- [PROBLEM DETAILS]
Return the records below word for word, leaving out the pictures.

::: DATASET EXCERPTS :::

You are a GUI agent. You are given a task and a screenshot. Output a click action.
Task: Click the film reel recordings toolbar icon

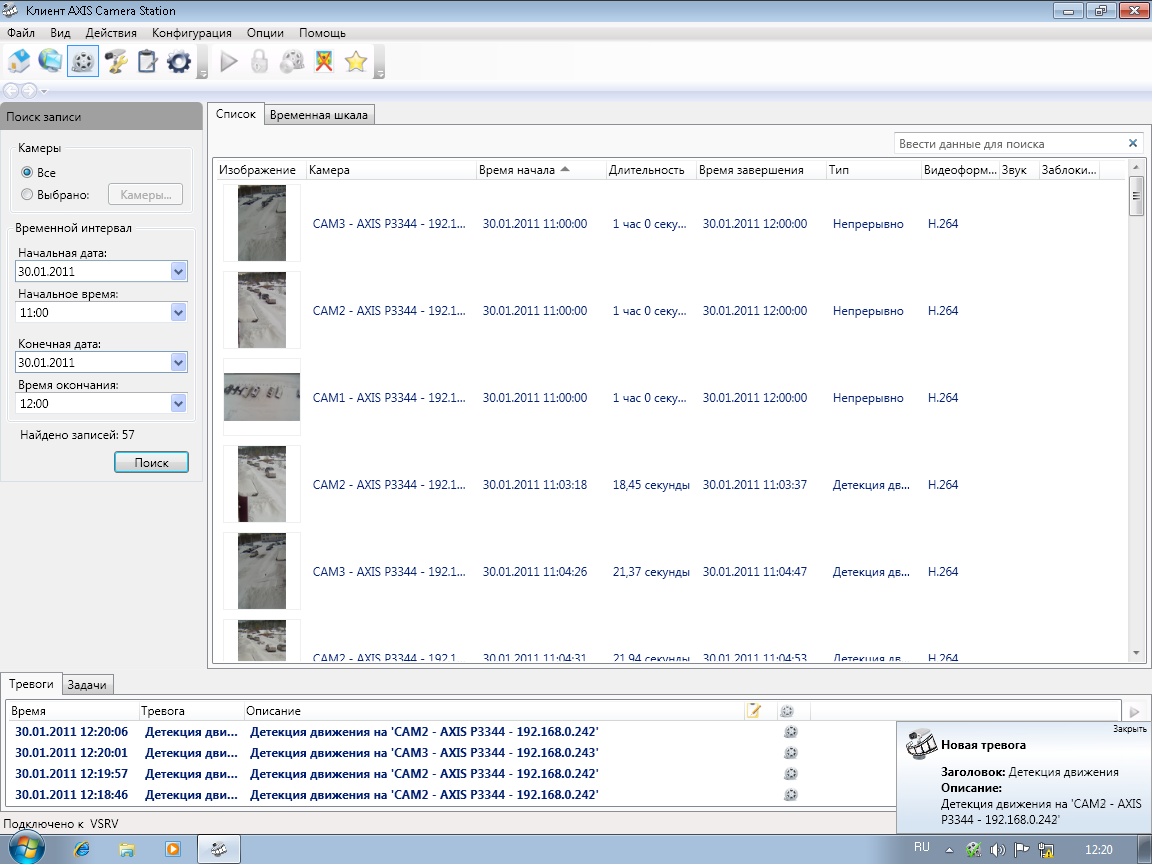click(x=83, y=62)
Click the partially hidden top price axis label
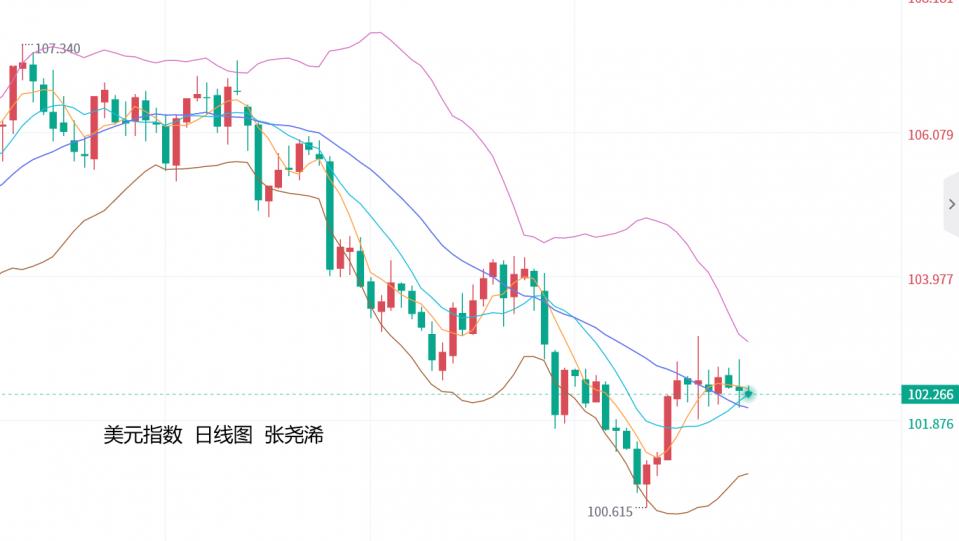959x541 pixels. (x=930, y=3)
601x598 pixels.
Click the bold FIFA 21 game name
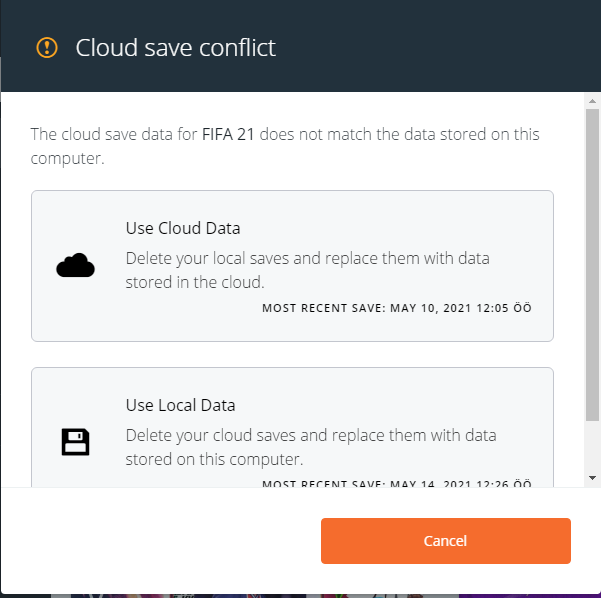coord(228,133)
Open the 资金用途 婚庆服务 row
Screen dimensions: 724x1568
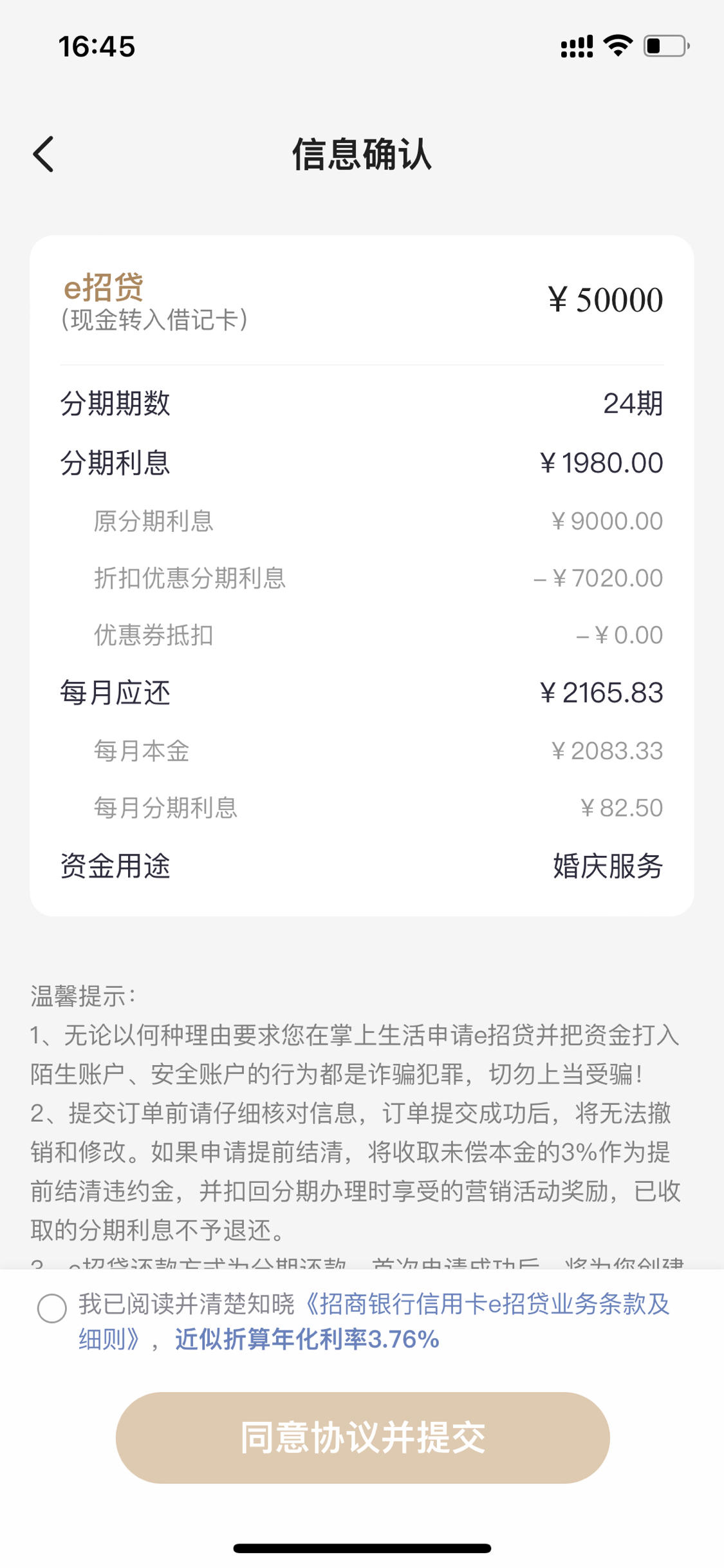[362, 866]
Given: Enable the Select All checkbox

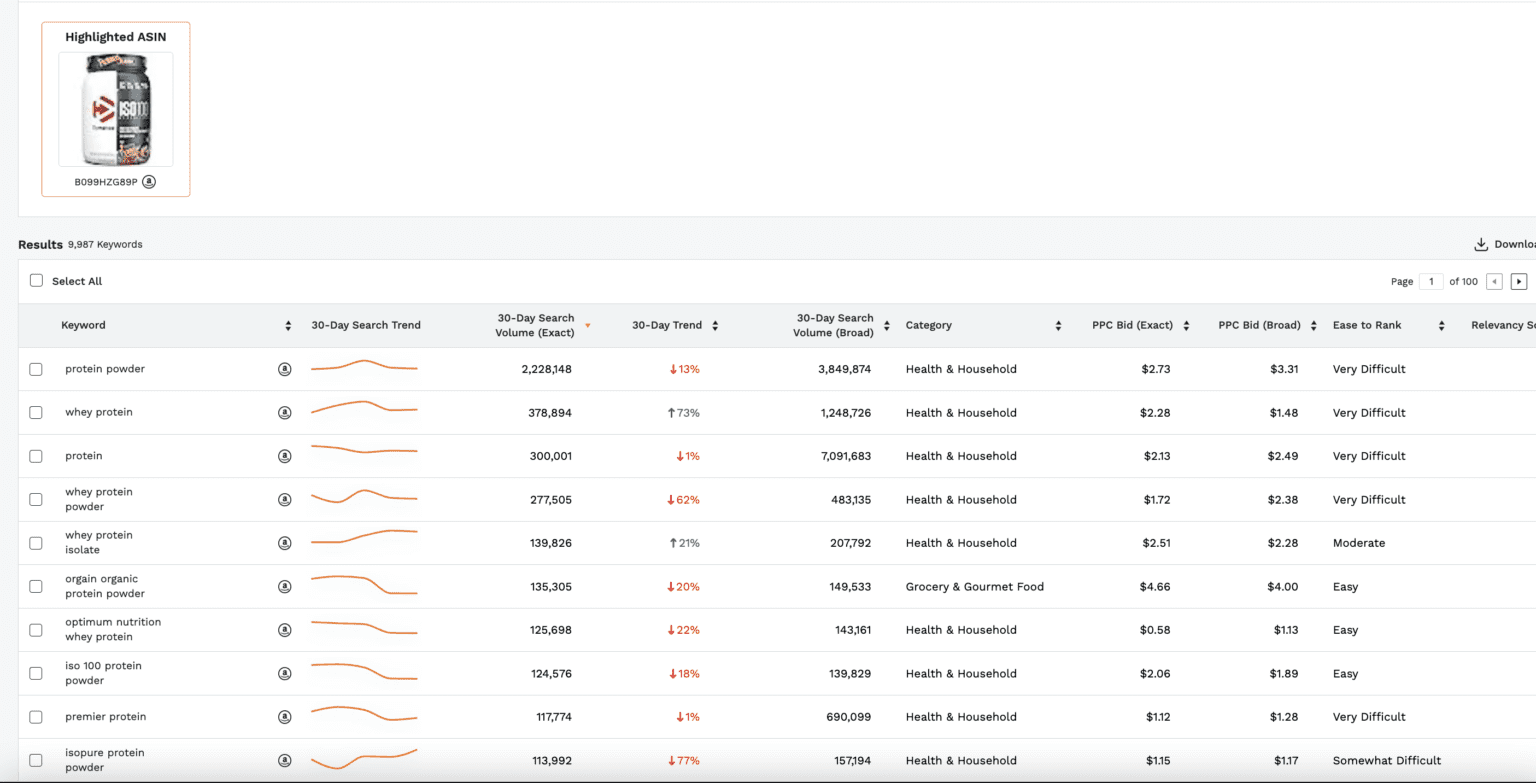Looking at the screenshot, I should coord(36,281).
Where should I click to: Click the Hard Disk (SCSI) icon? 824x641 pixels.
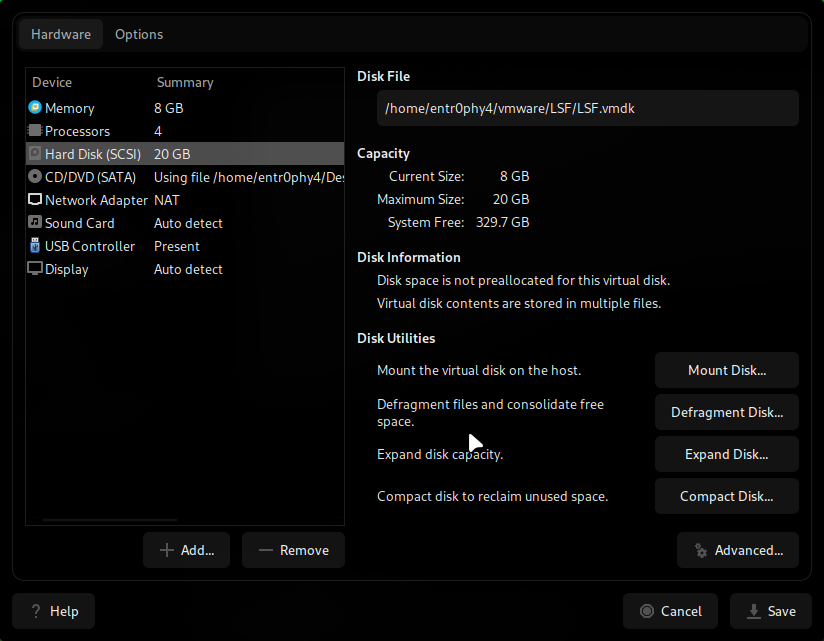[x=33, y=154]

:::

- [WRITTEN RESPONSE]
You are a GUI agent. You are given a task and a screenshot. Output a click action.
Task: Click the film reel recordings toolbar icon

click(x=83, y=62)
Click the partially hidden top price axis label
959x541 pixels. (x=930, y=3)
601x598 pixels.
Click the bold FIFA 21 game name
coord(228,133)
Open the 资金用途 婚庆服务 row
Screen dimensions: 724x1568
[362, 866]
Given: Enable the Select All checkbox

Looking at the screenshot, I should coord(36,281).
Where should I click to: Click the Hard Disk (SCSI) icon? 824x641 pixels.
[x=33, y=154]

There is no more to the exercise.